The fact that streaming audiences are remaking the traditional TV bundle is not a new trend. Yet, the arrival of new streaming services like Disney+ and HBO Max, combined with the rising adoption of connected TV platforms like Amazon’s Fire TV and Roku, creates the conditions to make an already tumultuous market ever more turbulent.
The launch in November of “Disney+ is likely to be the watershed moment. Disney is such a mainstream brand that even people who have held out from streaming are going to go, ‘This streaming thing is interesting; maybe I’ll try it,’” said Forrester principal analyst Jim Nail.
To give their offerings the best chances at being included in a consumer’s media mix, major media companies, technology platforms and traditional pay-TV providers are essentially becoming too big to fail by creating one-stop entertainment shops. Disney is selling combined subscriptions to Disney+, Hulu and ESPN+. WarnerMedia is envisioning HBO Max as an aggregation service. And Amazon, Apple and Roku are selling subscriptions to third-party streaming services that lock people into their platforms. In addition, Comcast has created its own platform, Xfinity Flex, designed to be the streaming version of its cable set-top box by offering access to various services, including Netflix, Amazon Prime Video and YouTube.
Meanwhile, smaller media companies, including cable TV networks and video publishers, are angling to distribute their programming across as many of those aggregators as they can.
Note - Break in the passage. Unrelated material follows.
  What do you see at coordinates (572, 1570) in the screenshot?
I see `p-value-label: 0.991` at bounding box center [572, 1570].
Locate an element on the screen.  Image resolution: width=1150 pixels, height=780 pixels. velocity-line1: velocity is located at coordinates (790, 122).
They are producing original shows for, and licensing their existing programming to, the major streaming services. Additionally, these smaller media outlets are creating 24/7 streaming channels that can be distributed via cross-platform streaming services like Pluto TV and Xumo, connected TV platforms’ streaming properties such as Amazon’s IMDb TV and Roku’s Roku Channel, as well as streaming pay-TV services like YouTube TV.
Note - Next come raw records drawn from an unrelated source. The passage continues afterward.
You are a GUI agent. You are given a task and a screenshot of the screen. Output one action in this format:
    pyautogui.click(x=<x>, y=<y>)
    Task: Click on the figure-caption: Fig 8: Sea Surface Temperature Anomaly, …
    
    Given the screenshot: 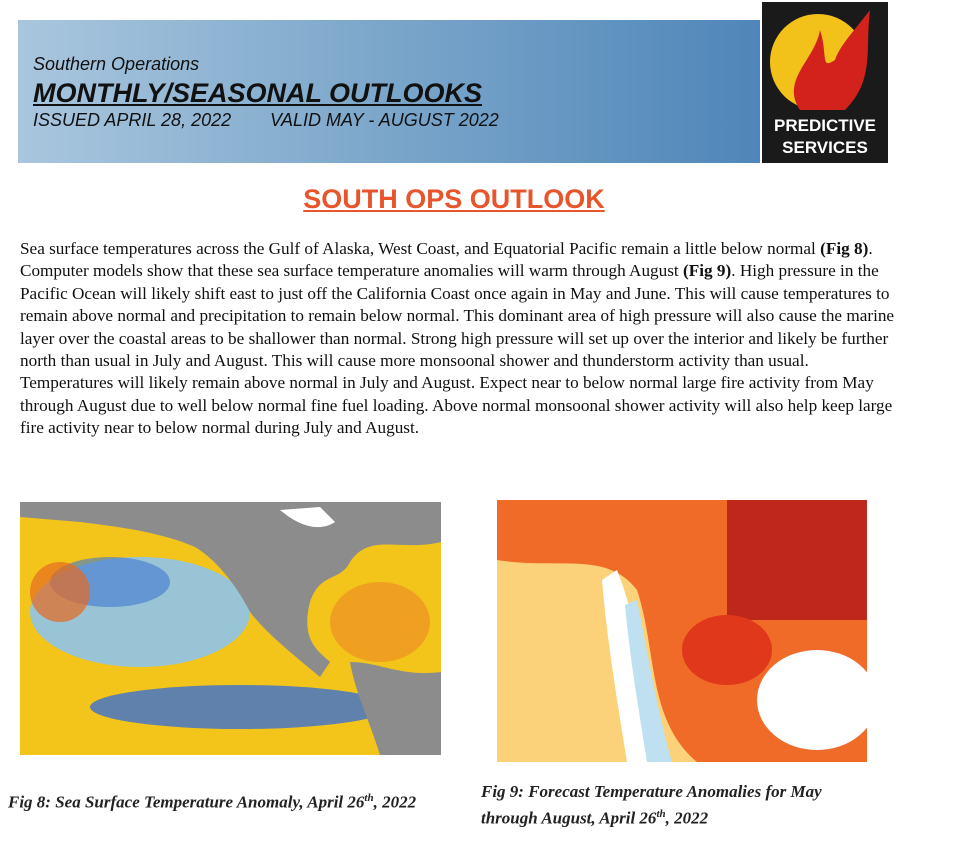 What is the action you would take?
    pyautogui.click(x=228, y=800)
    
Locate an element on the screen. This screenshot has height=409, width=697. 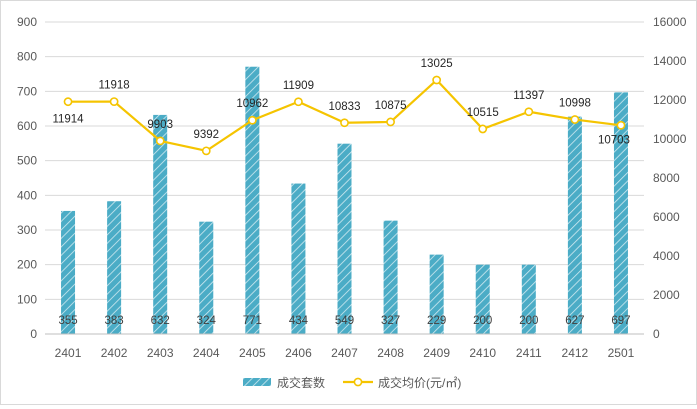
legend-line-marker is located at coordinates (358, 382).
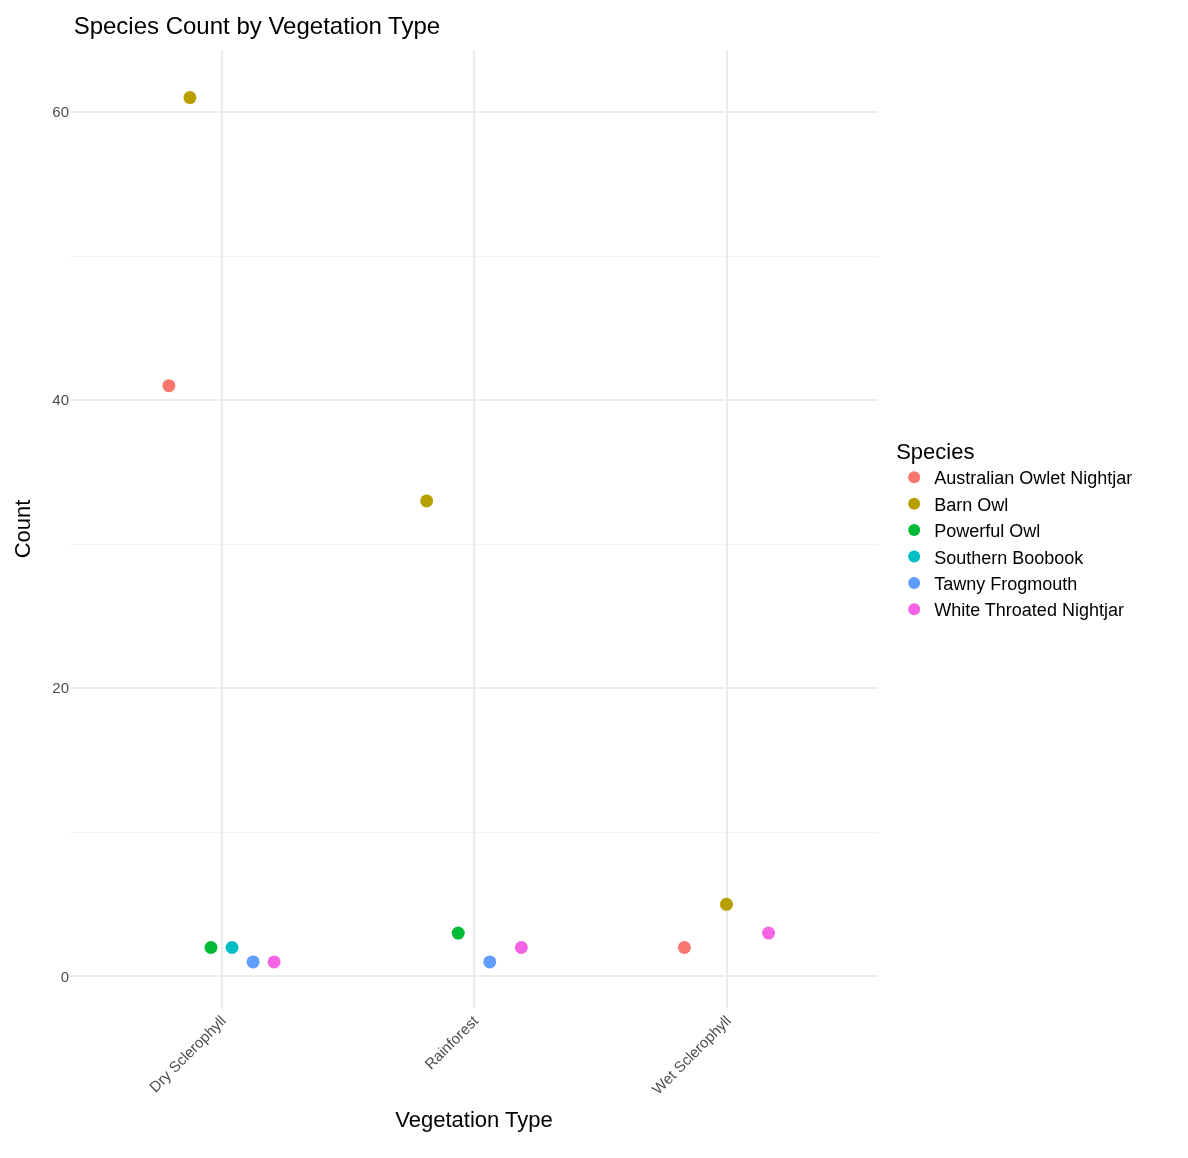  Describe the element at coordinates (1010, 558) in the screenshot. I see `legend-label: Southern Boobook` at that location.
The shifting nature of the streaming industry is weighing on not only media companies and platform providers but also on advertisers. “Being able to find audiences everywhere as the move around is a challenge,” said an agency executive.
To address the challenge, ad buyers are playing their own aggregation game. Some buyers are moving their money to connected TV platforms and ad tech firms that sell advertising across various streaming properties, while others are arranging private deals with a host of individual media companies to programmatically purchase their streaming inventory.
As much as this aggregation phase appears to be putting the streaming industry on a path back to a version of a traditional pay-TV bundle, the truth is that no one — including media companies, tech platform providers or advertisers — has any idea about where the market is headed.
“Everything is so cyclical, but who knows?” said an entertainment executive. “Right now and for the foreseeable future everyone is waiting to see how the disruption pans out.”